Work to be completed: Extract every line of the entries below that contains the word "screenshot".

Recorded information:

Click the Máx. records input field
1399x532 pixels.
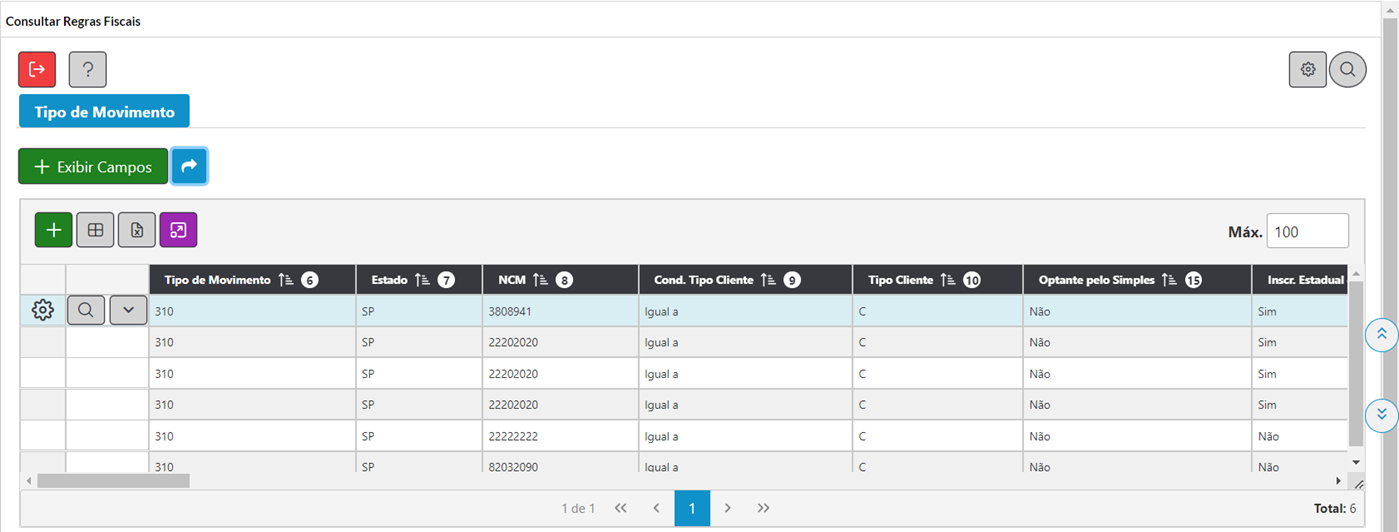click(1307, 232)
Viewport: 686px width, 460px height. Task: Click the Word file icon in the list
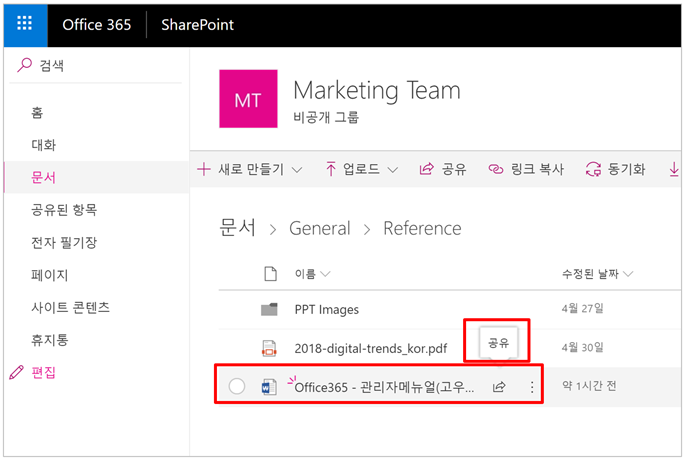click(x=268, y=387)
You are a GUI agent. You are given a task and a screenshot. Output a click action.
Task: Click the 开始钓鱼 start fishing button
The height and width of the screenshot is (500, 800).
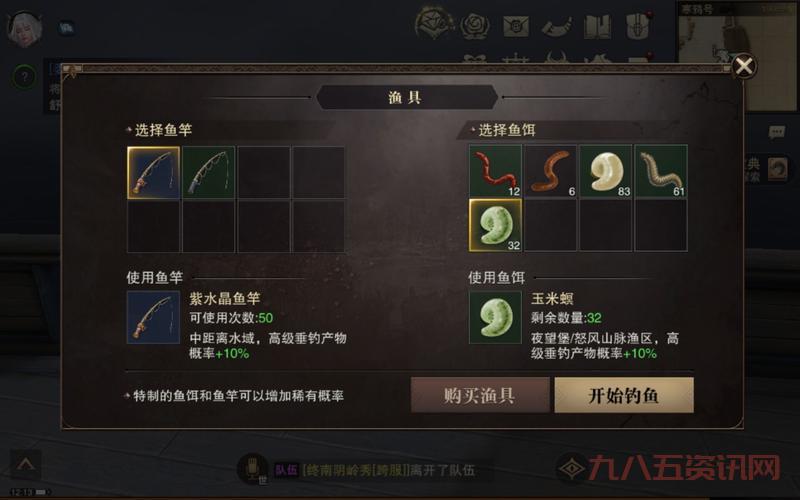(x=624, y=395)
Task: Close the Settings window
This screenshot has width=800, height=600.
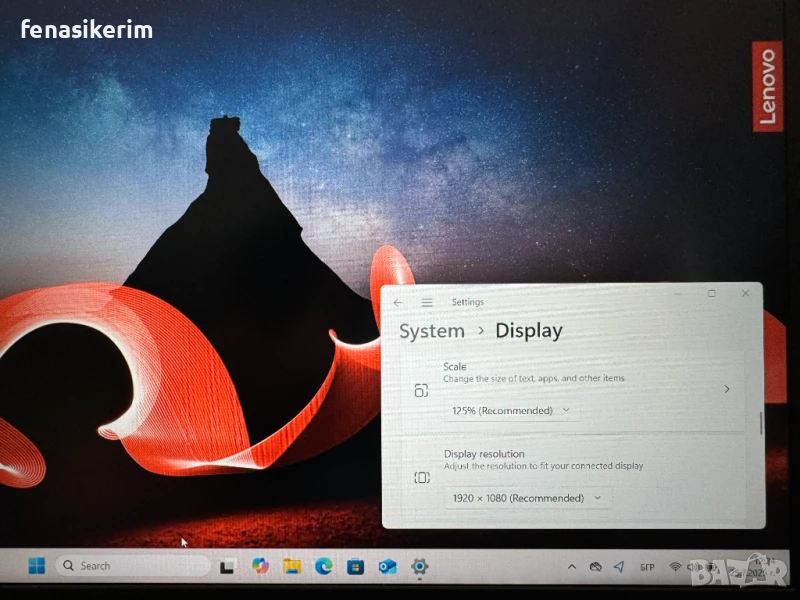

Full response:
You are a GUI agent. You are given a task and a screenshot. Output a click action.
The height and width of the screenshot is (500, 800).
This screenshot has width=800, height=600.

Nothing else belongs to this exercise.